For Nerova’s audience, that is the durable search-value angle. The interesting question is not whether SAP bought a lakehouse vendor. It is whether enterprise AI is becoming a contest over who can provide the cleanest governed context for agents to act, not just answer.
Why the Prior Labs deal makes the Dremio story bigger
SAP made a second AI move on the same day, announcing an agreement to acquire Prior Labs. That deal is easy to miss if you only followed the Dremio headlines, but it helps explain SAP’s broader strategy.
Prior Labs works on tabular foundation models, or TFMs, which are designed for structured business data such as payment delays, supplier risk, churn, and other prediction-heavy use cases where large language models are often weak. SAP said Prior Labs will continue to operate independently and that it plans to invest more than €1 billion over four years to scale it into a frontier AI lab focused on structured enterprise data.
The combination is what makes the May 4 news more important than a normal M&A item. Dremio addresses the open data foundation and data access problem. Prior Labs addresses the modeling problem for structured records and prediction-heavy business workflows. Put together, SAP is signaling that its agent story will rely less on generic LLM magic and more on a stack built around enterprise data reality: tables, permissions, lineage, forecasts, and operational context.
That is also why SAP linked Prior Labs back to SAP AI Core, Business Data Cloud, and Joule. The company is trying to connect structured-data prediction and agent execution into one operating model instead of leaving them as separate AI silos.
What changed in SAP’s competitive position
Outside analysts also highlighted why the Dremio move matters. CIO noted that Dremio is younger and less established than Snowflake or Databricks, but said the acquisition could still fill a missing piece for SAP by giving it a more direct open data fabric for AI agents. The Register made a similar point from the infrastructure side, noting that SAP had previously leaned on Databricks for parts of its external-data story and is now pushing much harder into Iceberg-native foundations of its own.
That does not automatically make SAP the winner here. The obvious questions are still unresolved: how quickly the integration lands, whether SAP can keep the openness it is promising, and how mature the combined platform will feel compared with existing cloud data leaders.

### What to produce
Please state how much SAP plans to invest in Prior Labs, and over what period, according to the passage on SAP's AI acquisitions.

### Data
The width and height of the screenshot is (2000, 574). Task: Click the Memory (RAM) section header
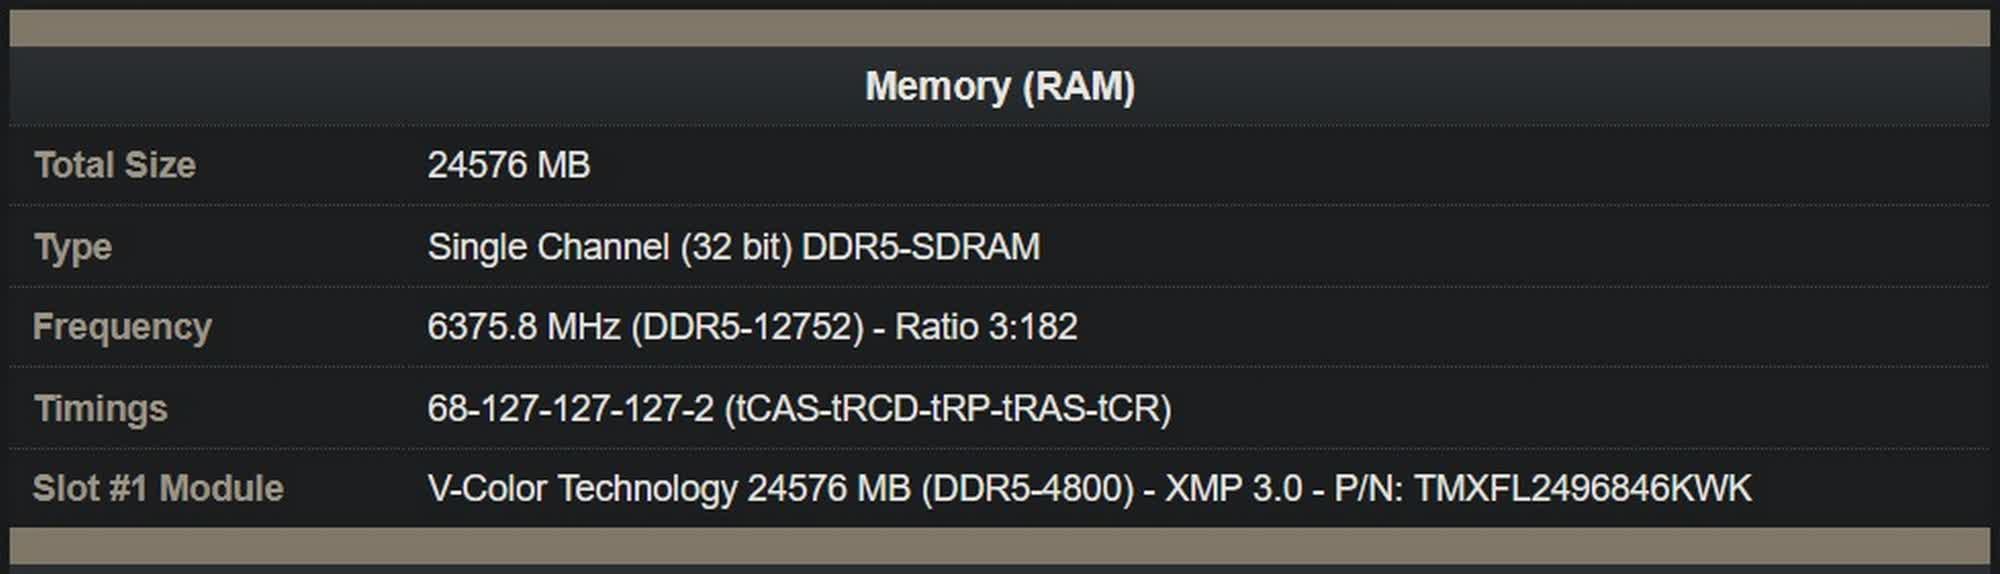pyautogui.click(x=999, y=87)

### Problem solution
More than €1 billion over four years.